Ein Grund für die große Zahl an Patient*innen ist, dass die örtliche Kliniken nicht mehr funktionieren. Wir schicken täglich etwa 200 sogenannte „Grüne Fälle“ - weniger kritische Patient*innen - in diese Kliniken, aber viele kommen zurück und berichten, dass die Gesundheitseinrichtungen nicht über die benötigten Medikamente verfügen oder dass sie wegen Personalmangels geschlossen sind.
Zwei Patient*innen pro Bett
Unser Krankenhaus bietet Platz für 300 stationäre Patient*innen, aktuell ist es an der Kapazitätsgrenze. Wir behandeln mehr Menschen als wir Betten haben. Und je mehr wir in der Notaufnahme aufnehmen, desto größer wird das Problem. Viele warten sehr lange, während wir versuchen, einen Platz für sie zu finden. Auf der Kinderstation kommen zwei Patient*innen auf ein Bett, aber wir haben immer noch Probleme alle unterzubringen.
Jeden Tag kommen 80 bis 100 schwer Kranke neu dazu. Sodass wir gezwungen sind, andere, weniger kritische Patient*innen zu entlassen, um Platz zu schaffen.
Das ist eine der großen Herausforderungen im Moment. Ich weiß nicht, wie wir das langfristig lösen können, aber im Moment verkürzen wir die Aufenthaltsdauer so weit wie möglich und entlassen Patient*innen mit den benötigten Medikamenten.
Wir bleiben
Ärzte ohne Grenzen ist in Afghanistan aktuell in den Provinzen Herat, Kandahar, Chost und Lashkar Gah aktiv.

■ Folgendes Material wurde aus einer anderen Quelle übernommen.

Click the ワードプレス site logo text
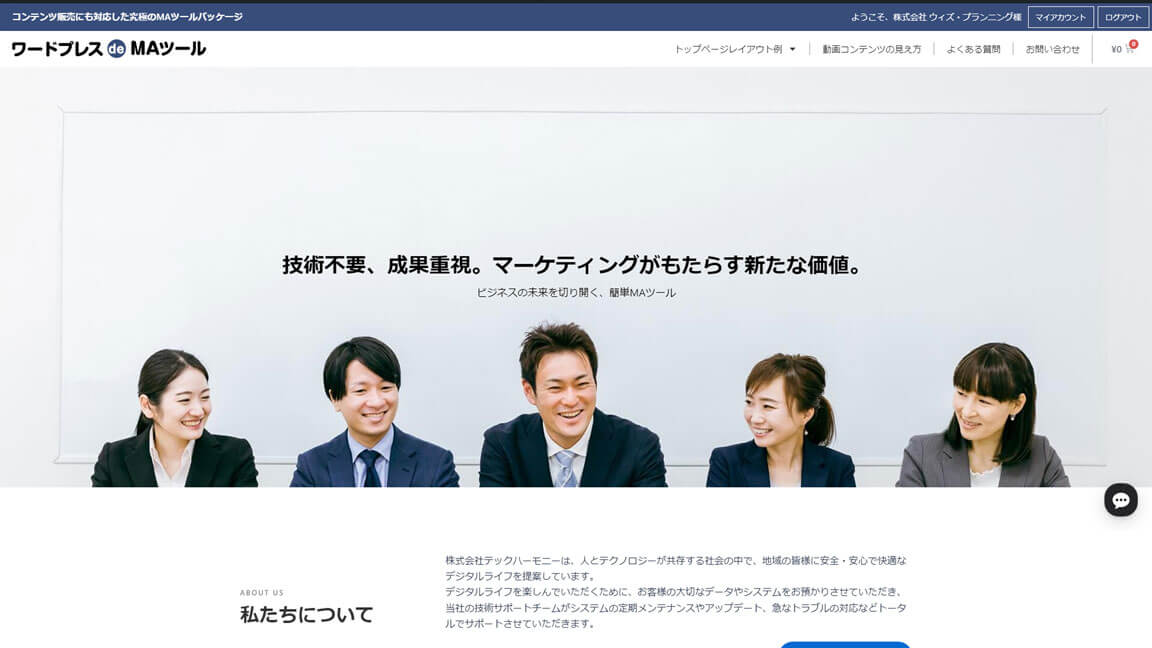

Trotz der Herausforderungen, die durch die aktuellen Ereignisse für unsere Arbeit entstehen, sind wir entschlossen, unsere medizinischen Aktivitäten fortzusetzen und den gesundheitlichen Bedürfnisse der Menschen gerecht zu werden.
Herat
In Herat bieten wir in der Kahdestan-Klinik ambulante Pflege, Behandlung von nicht übertragbaren Krankheiten sowie Beratung und Behandlungen im Bereich sexuelle Gesundheit und Familienplanung an. Die Zahl der Patient*innen hat zugenommen, da andere Kliniken in der Gegend ihre Tätigkeit eingestellt haben. Außerdem nehmen wir im Regionalkrankenhaus von Herat zunehmend mehr mangelernährte Kinder auf.
Kandahar
In Kandahar setzen wir die Versorgung von Menschen, die an Tuberkulose erkrankt sind, fort. Unsere provisorische Klinik für medizinische Grundversorgung im Haji-Camp haben wir geschlossen, da das Camp mittlerweile leer ist.
Chost
In Chost betrieben wir eine große Entbindungsklinik, in der wir uns bisher auf die Behandlung komplizierter Fälle konzentriert haben. Da Verkehrswege und viele Privatkliniken nicht voll funktionsfähig sind, haben wir hier die Aufnahmekriterien erweitert, um eine sichere Versorgung von Müttern und Neugeborenen zu gewährleisten.
Kundus
In Kundus konnten wir in das neue Traumazentrum zurückkehren, nachdem wir uns aufgrund der Kämpfe provisorisch in unseren Büroräumen eingerichtet hatten. Wir behandeln hier vornehmlich Menschen, die in Verkehrsunfällen und während der Kämpfe verletzt wurden und in deren Behandlung es zu Komplikationen kam.